- [Text block]
--

The files conc-freq.csv and corpus-freq.csv are CSV files in the following format:
word;frequency\n
The files pairs.csv, pairs-np.csv and pairs-voc.csv are CSV files in the following format:
target-word;relatum-word;e-syno;e-cohypo;e-hyper-hypo;e-hyper;e-hypo;e-all;e1;e2;e3;е4;е5;е6;е7;е8;е9;е10;е11;е12;е13;е14;е15;е16;е17\n
Here target-word and related-word are words, ' e-all is the number of extractions between target-word and relatum-word with all the 17 patterns, ei is number of extractions between target-word and relatum-word with the i-th pattern (see the referenced above paper for details). Thus e-all = sum_i (ei).
e-syno, e-cohypo, e-hyper, e-hyper-hypo, e-hypo is the number of specific relations extracted between terms (synonyms, co-hyponyms, hypernyms, hyponym, hypernyms+hyponyms).

--

- [Collected data]
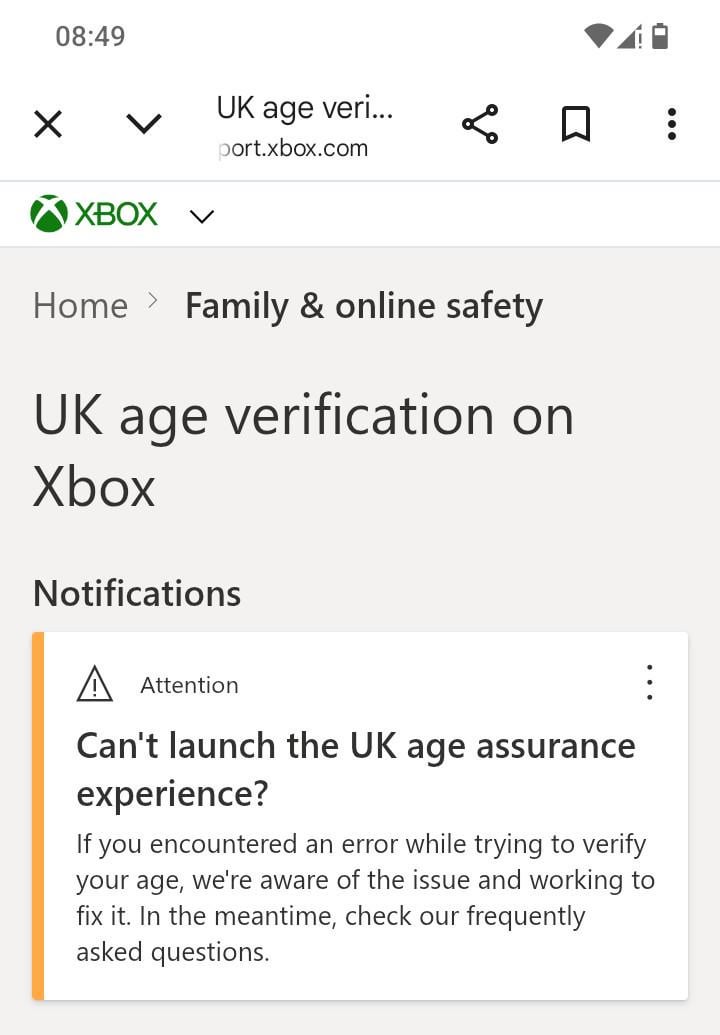Viewport: 720px width, 1035px height.
Task: Expand the Xbox navigation dropdown chevron
Action: click(x=202, y=216)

--

Summarize the file format description in two sentences.

- [Answer for this exercise] The files conc-freq.csv and corpus-freq.csv hold lines made of a word and its frequency, separated by a semicolon. The files pairs.csv, pairs-np.csv and pairs-voc.csv list a target word and a relatum word with counts of the extractions between them: by relation type (synonyms, co-hyponyms, hypernyms, hyponyms, and hypernyms+hyponyms), for each of 17 patterns, and as a total, e-all, which is the sum over those patterns.